Despite the many merits of the above described injectors, engine manufacturers continue their efforts to perfect and optimize premixing fuel injectors. In particular, manufacturers seek additional ways to eliminate flame from the mixing chamber without increasing exhaust emissions or jeopardizing flame stability.
It is, therefore, an object of the invention to provide a premixing fuel injector having superior capability to eliminate flame inside the injector's mixing chamber, and to do so without increasing undesirable exhaust emissions or compromising flame stability in the combustion chamber. It is a further object of the invention to avoid introducing undue complexity into the injector or its manufacture.
According to the invention, the fuel injection passages of a tangential entry, premixing fuel injector are oriented and positioned so that if the injector is operating in a degraded state, associated with combustion in the mixing chamber, fuel discharged from the passages is ineffective at sustaining the combustion. According to one aspect of the invention, the fuel injection passages are oriented and positioned so that when the injector operates in the degraded state, fuel jets issuing from the passages impinge on the neighboring scroll rather than penetrating radially to the centerbody. According to another aspect of the invention, the scrolls bordering the air intake slot exert an aerodynamic influence on the fuel jets to limit the radial penetration of the jets when the injector operates in the degraded state.
The primary advantage of the invention is its ability to eliminate flame from the mixing chamber without increasing exhaust emissions, jeopardizing flame stability or introducing undue complexity into the injector or its manufacture.
The foregoing features and advantages and the operation of the invention will become more apparent in light of the following description of the best mode for carrying out the invention and the accompanying drawings.
FIG 1 is a perspective, cutaway view of a premixing fuel injector for an industrial gas turbine engine.
FIG. 2 is a view taken in the direction 2--2 of FIG. 1 showing a fuel passage arrangement embraced by the present invention and illustrating injector operation in both a prescribed state and a degraded state.
FIG. 3 is a view similar to that of FIG. 2 showing a prior art fuel passage arrangement and illustrating operation of the prior art injector in the degraded state.
FIG. 4 is a bar graph showing experimental results demonstrating the efficacy and merits of the invention.

▶ _Things to do_:
**1)** Can you write out the fuel injector text word for word from "FIG 1 is a perspective, cutaway" to "injector in the degraded state."?
**2)** In the records, can you change "battery status icon" to "battery indicator" from the line with "Given: Click the" to the line with "Looking at the screenshot, I should tap(625, 7).", leaving everything else unchanged? Give only those lines and leave out the pictures.
The fuel injector text and the records have no connection to each other.

(Stored dataset items)
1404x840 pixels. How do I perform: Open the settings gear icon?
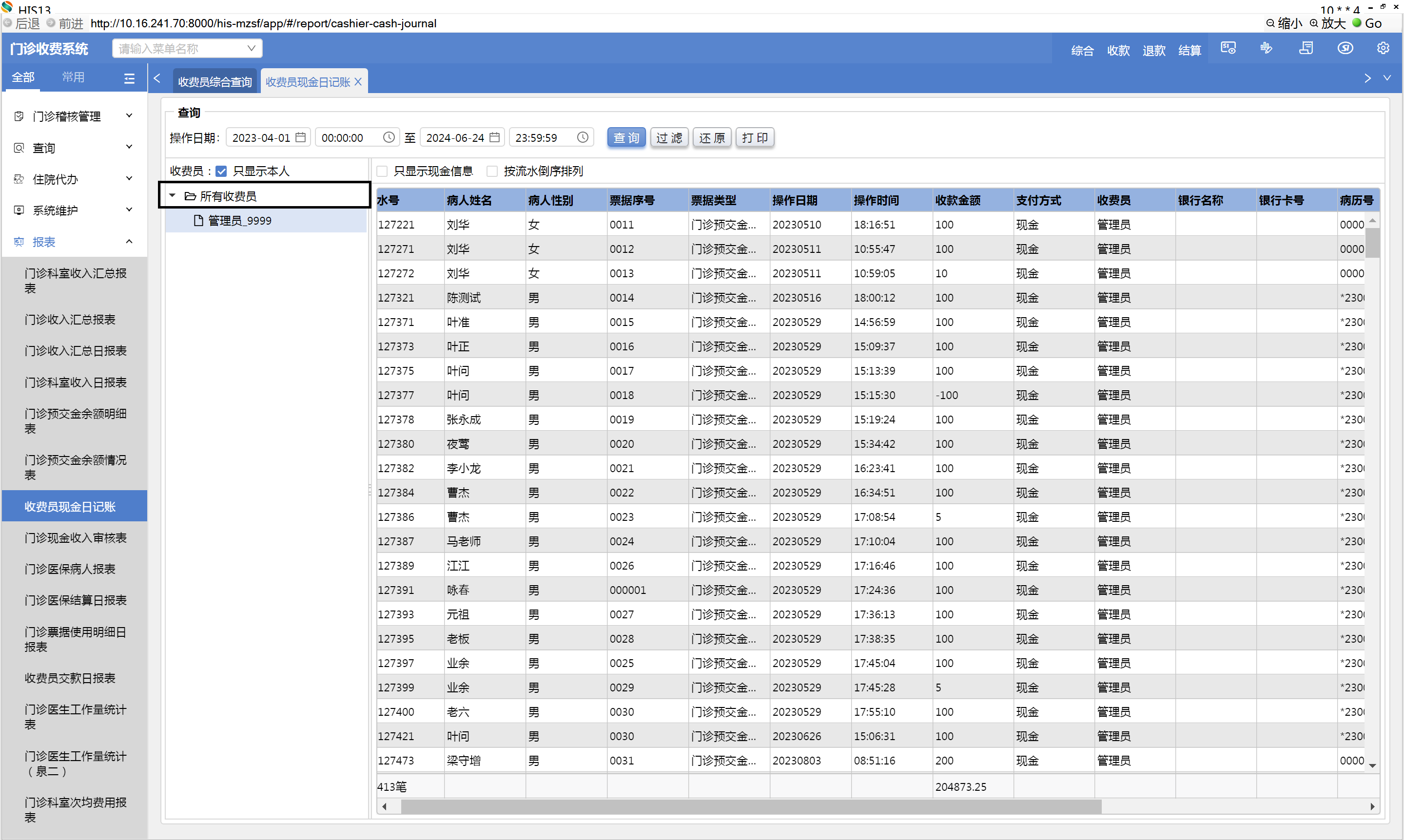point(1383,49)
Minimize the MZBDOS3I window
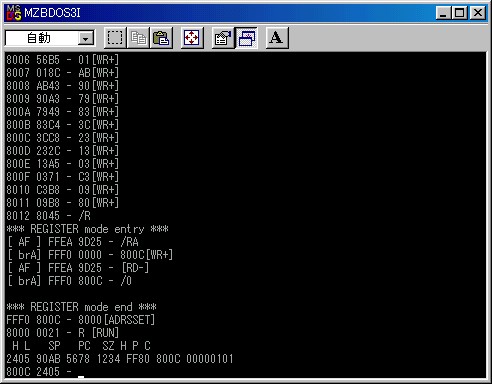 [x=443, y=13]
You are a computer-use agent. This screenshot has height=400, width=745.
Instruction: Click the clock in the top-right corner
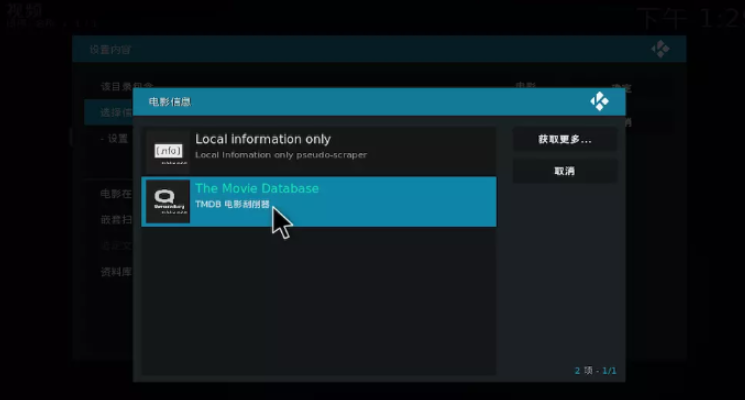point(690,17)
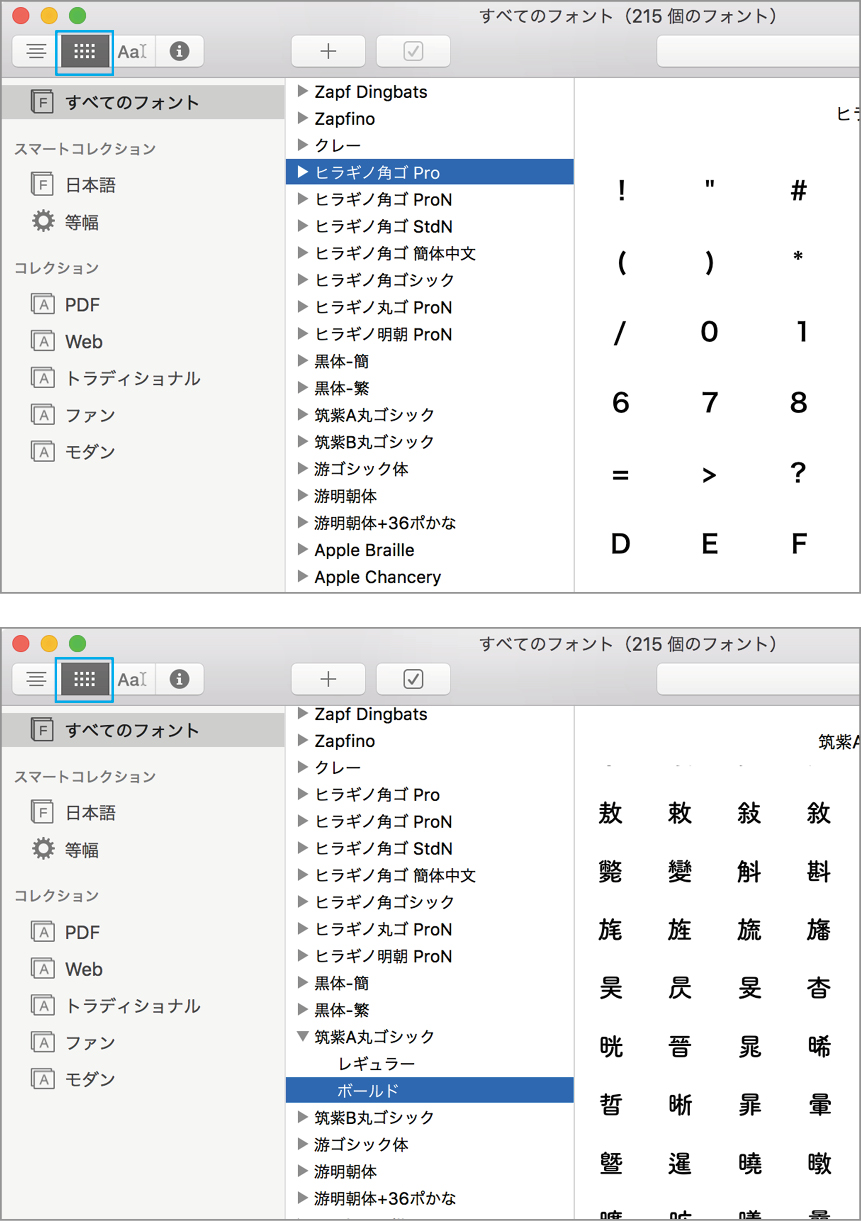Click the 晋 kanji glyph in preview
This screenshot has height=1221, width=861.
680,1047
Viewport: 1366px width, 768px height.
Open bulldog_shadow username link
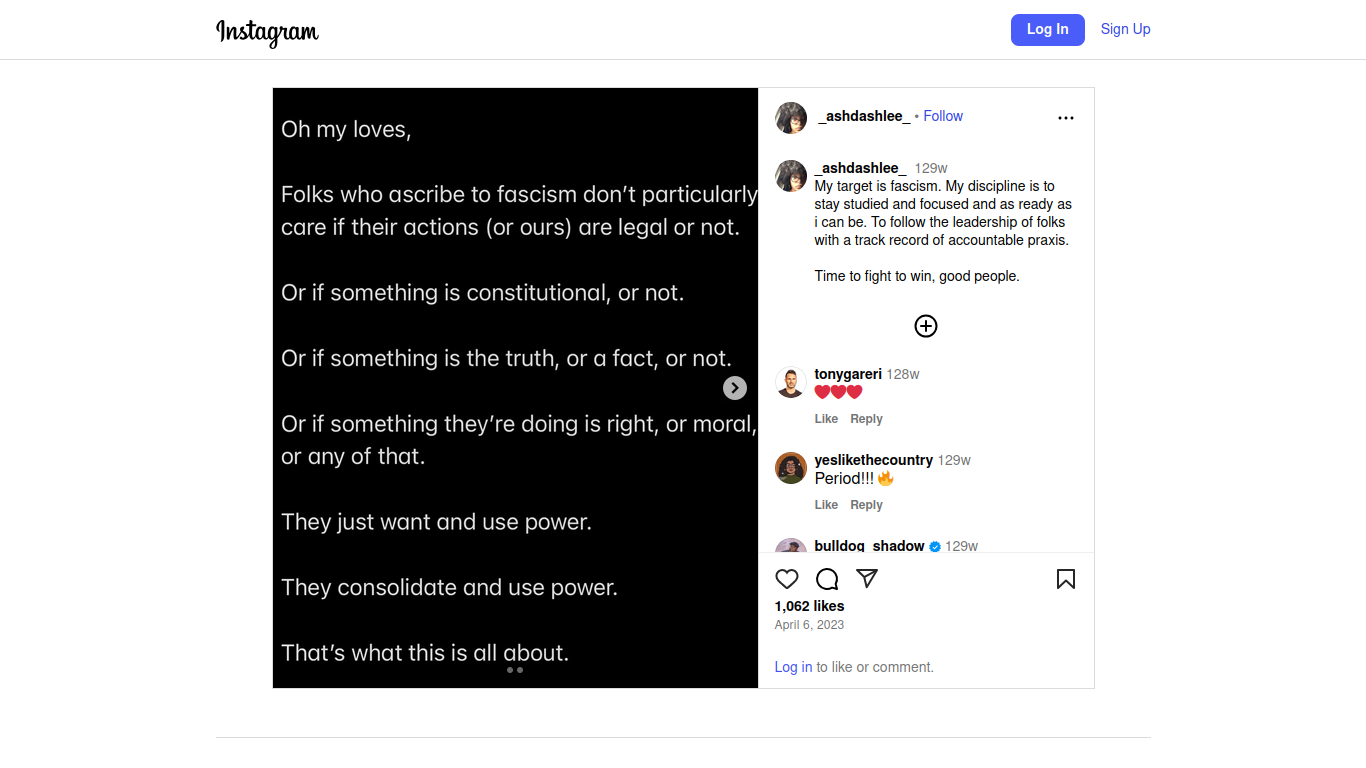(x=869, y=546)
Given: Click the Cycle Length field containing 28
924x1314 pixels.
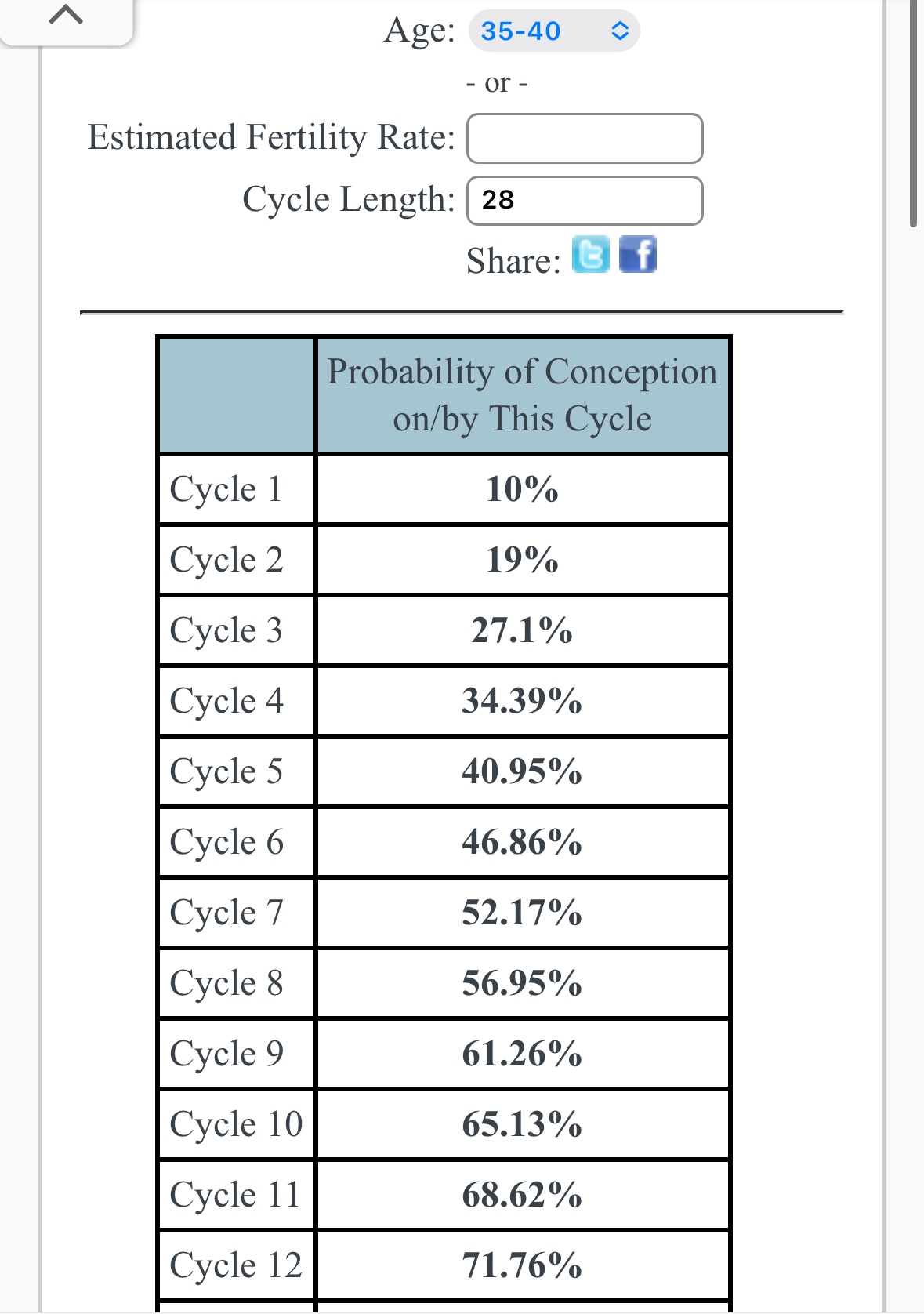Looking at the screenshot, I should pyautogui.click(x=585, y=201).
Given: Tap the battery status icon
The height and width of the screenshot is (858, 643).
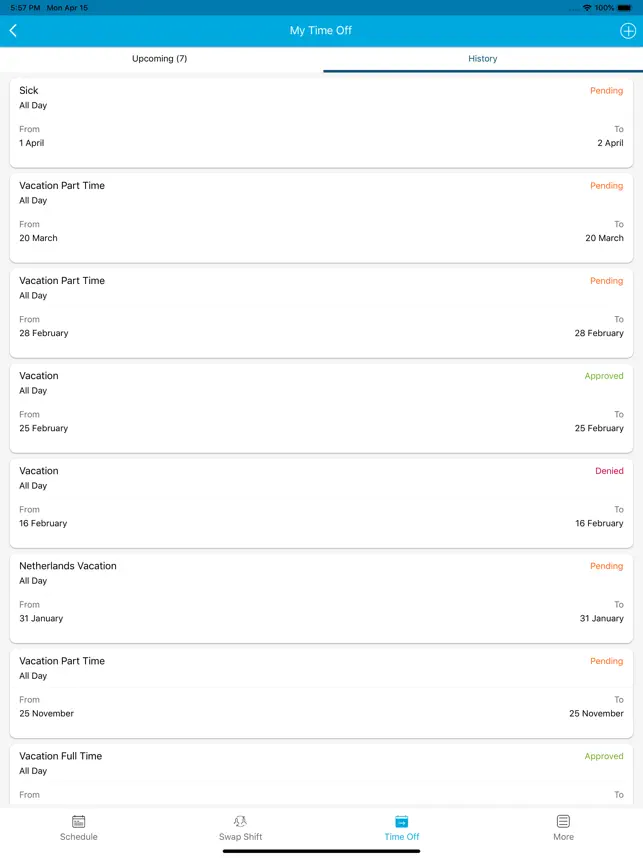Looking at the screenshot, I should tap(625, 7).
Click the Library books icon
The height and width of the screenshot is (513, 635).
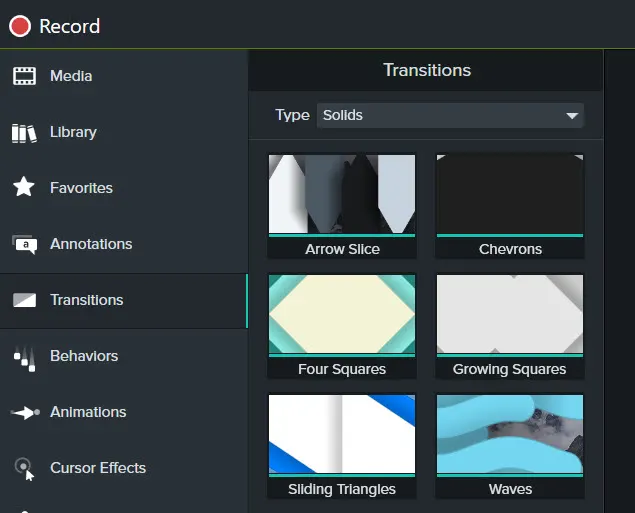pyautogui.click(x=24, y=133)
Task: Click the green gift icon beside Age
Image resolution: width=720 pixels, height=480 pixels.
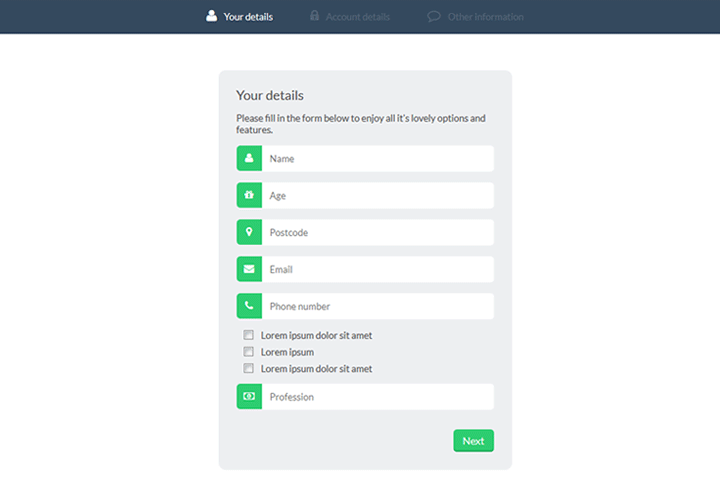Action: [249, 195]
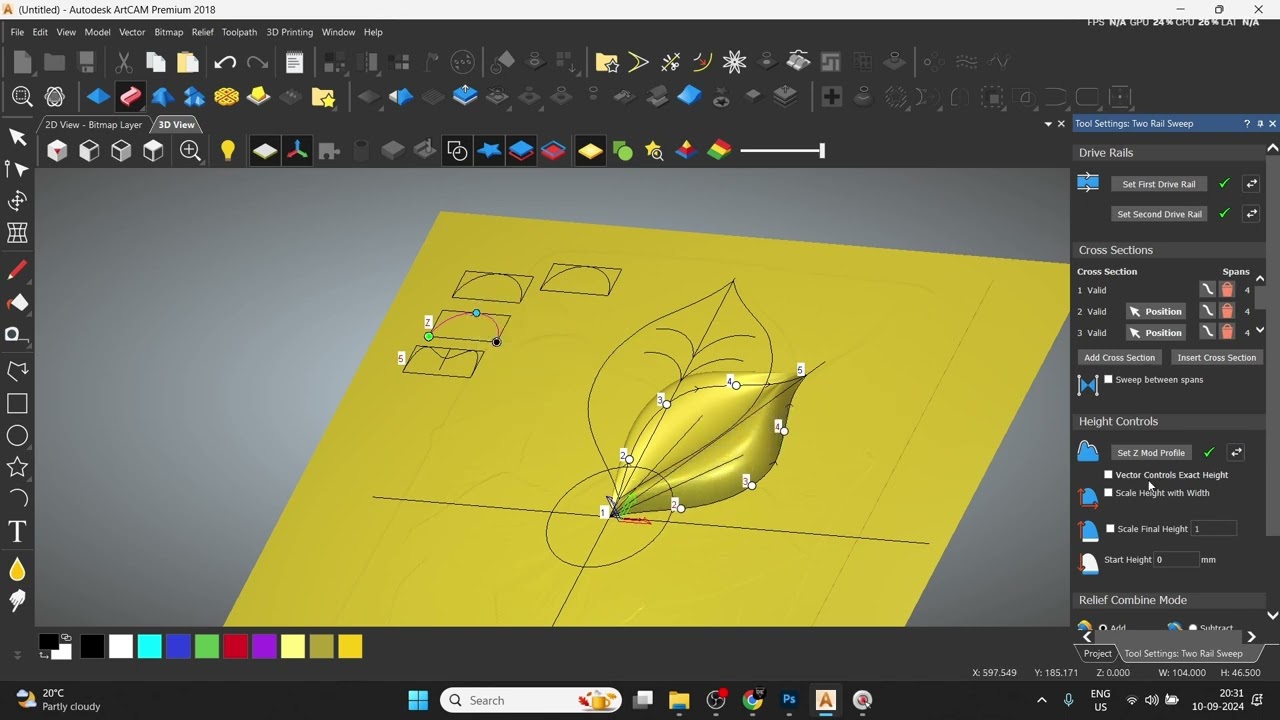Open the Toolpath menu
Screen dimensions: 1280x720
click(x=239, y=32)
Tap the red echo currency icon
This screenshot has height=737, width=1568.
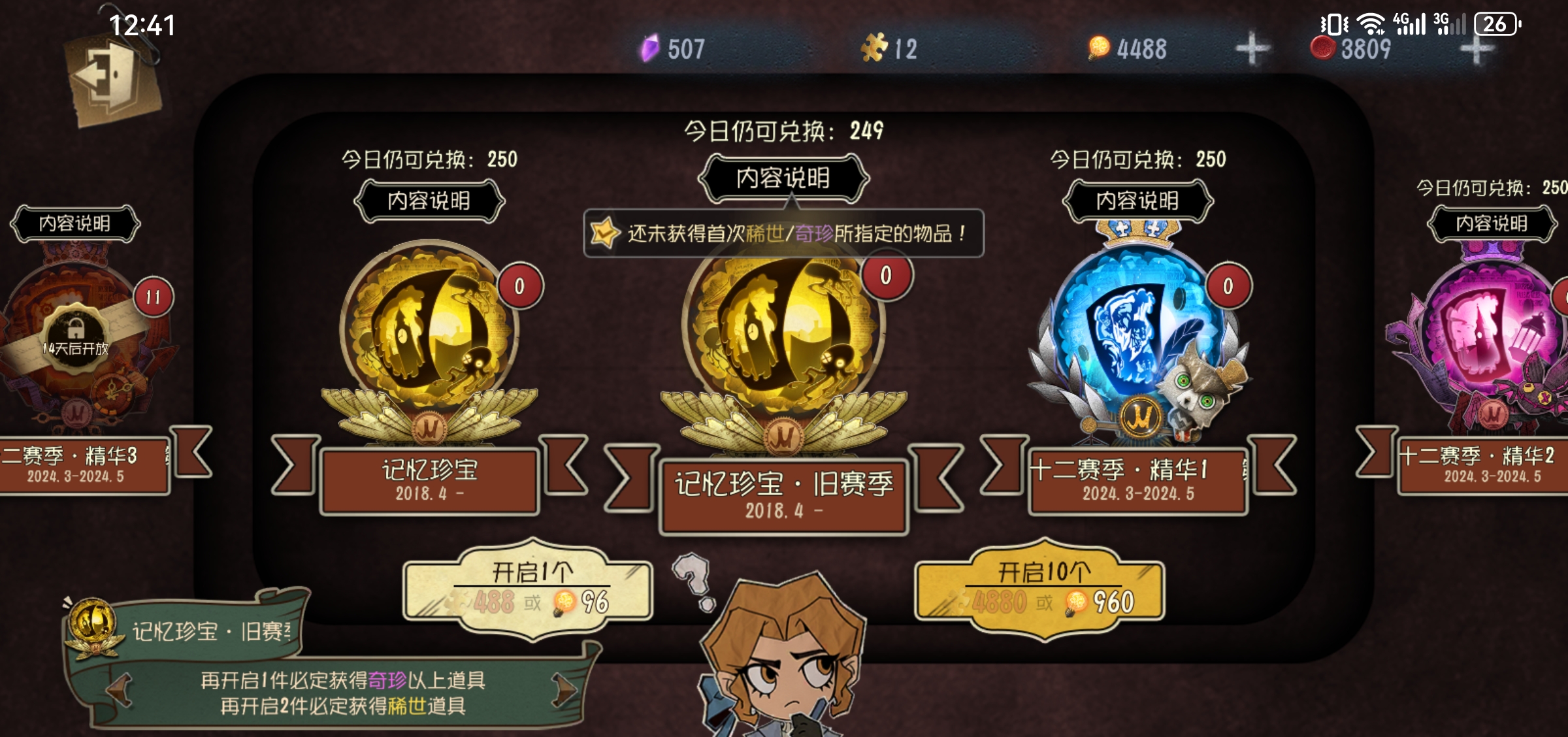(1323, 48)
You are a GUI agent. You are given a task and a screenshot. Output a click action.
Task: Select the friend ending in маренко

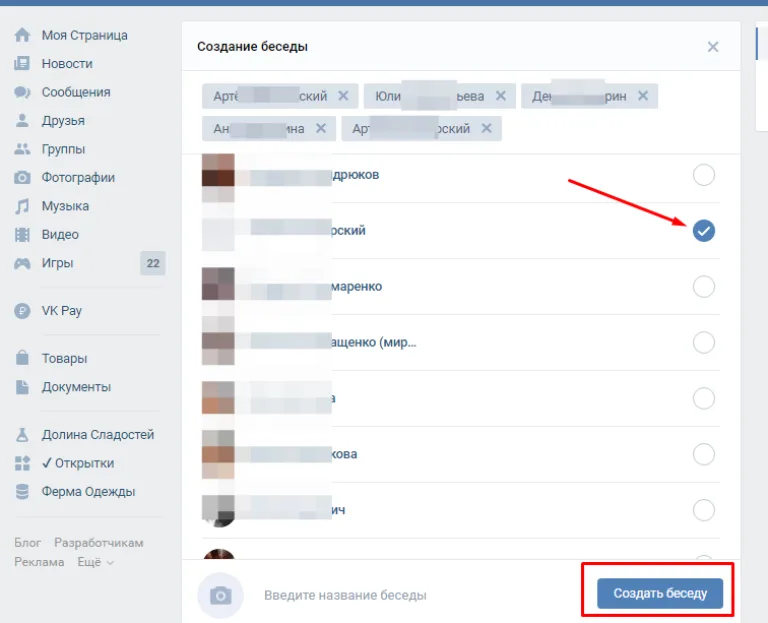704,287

▶ _The results_:
**1)**
FIG 1 is a perspective, cutaway view of a premixing fuel injector for an industrial gas turbine engine.
FIG. 2 is a view taken in the direction 2--2 of FIG. 1 showing a fuel passage arrangement embraced by the present invention and illustrating injector operation in both a prescribed state and a degraded state.
FIG. 3 is a view similar to that of FIG. 2 showing a prior art fuel passage arrangement and illustrating operation of the prior art injector in the degraded state.

**2)**
Given: Click the Cycle Length field containing 28
924x1314 pixels.
Looking at the screenshot, I should pyautogui.click(x=585, y=201).
Given: Tap the battery indicator
The height and width of the screenshot is (858, 643).
Looking at the screenshot, I should tap(625, 7).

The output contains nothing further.